Mi cocina llora

Y NO ES POR PICAR CEBOLLA.

El olor a sofrito esta mañana demoró en llegar.

La estufa apagada y los sobres inmaculados de la cocina cuentan una historia que no quiero escuchar.

La Yami se fue, después de casi 10 años de ser parte de nuestra casa.

Junio 2013. El mayor de mis hijos tenía 13 años, el menor cumplía tres, y mi dedo aún portaba un anillo de casada.

Eran tiempos en que la puerta frontal parecía giratoria: muchachas entraban y salían sin parar.

Hasta el día en que alguien me habló de la hermana de la prima de una compañera de trabajo. Así llegó Yamileth, con ojos abiertos y boca cerrada. Tímida siempre, a menos que entrara en confianza. “¡Comida!”, le respondía con humor a los niños -que por cierto, ya no son niños-, cuando le preguntaban que qué había para cenar.
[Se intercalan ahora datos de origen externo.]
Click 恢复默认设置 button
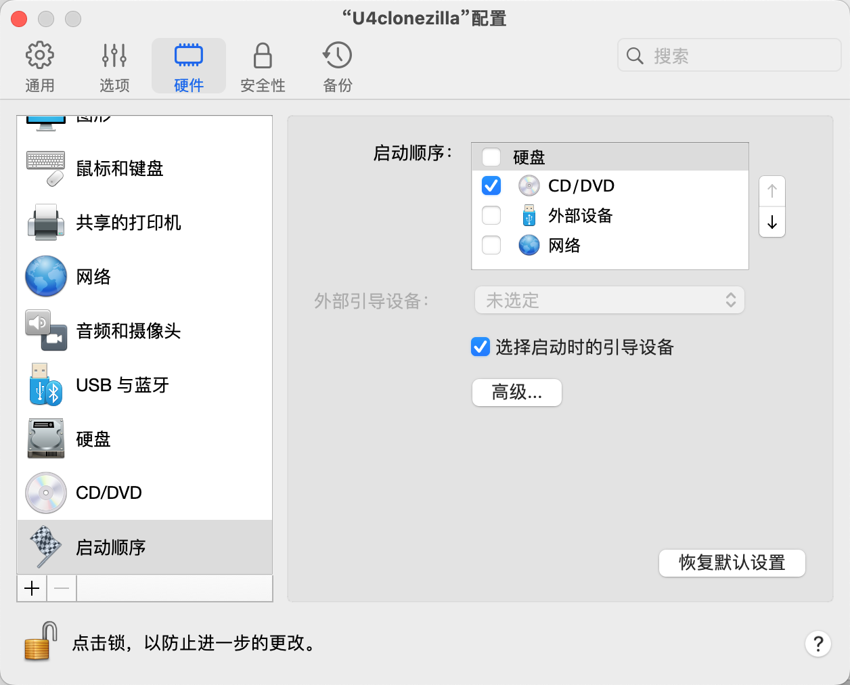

El tiempo es un vaso donde se revuelven infinitos recuerdos, por eso no distingo cuáles sucedieron primero y cuáles ocurrieron después.

Era espléndida con al aceite y a veces se le iba la mano con la sal, pero su ingrediente favorito siempre fue el cariño, que incorporaba con su implemento de cocina predilecto: la dedicación. Aprendió tan bien el sabor de mi cocina, que mis hijos a menudo decían que mis propias recetas ya le quedaban mejor a ella. No me gustaba escuchar eso, y de hecho lo refutaba, aunque en el fondo admitía que su presencia en nuestras vidas era una bendición.

Cuando Cosa #3 se fue a la universidad, ella lloró más que yo. Fue aliada incondicional de los emprendimientos gastronómicos de Cosa #4. Yo ponía el capital de mala gana para el negocio clandestino de matbuja, pero ella regalaba con una sonrisa la mano de obra.

Cada vez que yo me embarcaba en la misión imposible de hacer dieta, era Yami la que se preocupada por que yo comiera lo que el régimen dictaba. Tanto, que entrada la noche, cuando yo sucumbía a los chocolates que mantengo escondidos en mis gavetas, me tocaba descartar en secreto las envolturas. Me daba pena que Yami se enterara de que el pollo asado y la ensalada de lechuga que me había preparado para el almuerzo había sido por el gusto.

En cierta ocasión, llegó de su día libre con un obsequio. Un tuppercito plástico en el que había escrito sobre la tapa: ”con mucho cariño para mi jefa Sarita”. Eran los tiempos de la dieta de los batidos, en que me llevaba el polvo para la bebida de la tarde en una bolsa a la oficina, y este invariablemente se me regaba. He recibido muchos regalos, pero pocos tan especiales como ese.

Cuando volví al mundo laboral, Yami me empacaba la lonchera y fue ella quien tomó la batuta de ama de casa. Hubo días, muchos, en que yo no tenía cabeza para procurar la cena. A veces hasta se me olvidaba, pero cuando volvía a mi casa, siempre había algo rico hirviendo a fuego lento sobre la estufa.

Por casi una década compartimos un vagón en el tren de la vida, me apoyó en dietas, sorteamos cuarentenas y una pandemia. Fue testigo de relaciones que se disolvieron como un cubito de pollo en agua caliente y alegrías que se cocieron en el microondas. Yami fue hasta content manager, pues más de tres fotos en mi cuenta de Instagram fueron tomadas por ella.

El año pasado tomó sus vacaciones de un mes, que se convirtieron en dos y se sintieron como cuatro. Me preguntaba alarmada que qué haríamos el día en que se fuera, sin imaginar que eso sucedería ahora.

Mil gracias por todo Yami. Te vamos a extrañar.